[start of DATA LISTING]

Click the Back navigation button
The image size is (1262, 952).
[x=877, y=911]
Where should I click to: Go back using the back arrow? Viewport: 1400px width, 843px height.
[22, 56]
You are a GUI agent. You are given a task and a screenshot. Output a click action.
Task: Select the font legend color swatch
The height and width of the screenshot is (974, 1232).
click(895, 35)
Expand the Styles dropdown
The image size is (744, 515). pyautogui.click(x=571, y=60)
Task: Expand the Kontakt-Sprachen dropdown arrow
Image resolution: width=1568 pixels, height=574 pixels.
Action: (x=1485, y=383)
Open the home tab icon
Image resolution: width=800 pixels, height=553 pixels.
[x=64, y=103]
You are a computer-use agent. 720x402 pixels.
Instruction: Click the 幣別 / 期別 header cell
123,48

[end of DATA LISTING]

Copy the stored records above line for line, with no changes.

Click the Back navigation button
The image size is (1262, 952).
[x=877, y=911]
Where should I click to: Go back using the back arrow? Viewport: 1400px width, 843px height.
[22, 56]
You are a GUI agent. You are given a task and a screenshot. Output a click action.
Task: Select the font legend color swatch
The height and width of the screenshot is (974, 1232).
click(895, 35)
Expand the Styles dropdown
The image size is (744, 515). pyautogui.click(x=571, y=60)
Task: Expand the Kontakt-Sprachen dropdown arrow
Image resolution: width=1568 pixels, height=574 pixels.
Action: (x=1485, y=383)
Open the home tab icon
Image resolution: width=800 pixels, height=553 pixels.
[x=64, y=103]
You are a computer-use agent. 720x402 pixels.
Instruction: Click the 幣別 / 期別 header cell
123,48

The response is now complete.